Required task - Print every one of the following entries again, line for line and unchanged.

Data shown -
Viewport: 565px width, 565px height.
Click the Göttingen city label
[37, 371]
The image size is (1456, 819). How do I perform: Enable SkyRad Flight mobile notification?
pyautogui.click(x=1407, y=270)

Result of this exercise -
Viewport: 565px width, 565px height.
Click the Göttingen city label
[37, 371]
The image size is (1456, 819). How do I perform: Enable SkyRad Flight mobile notification?
pyautogui.click(x=1407, y=270)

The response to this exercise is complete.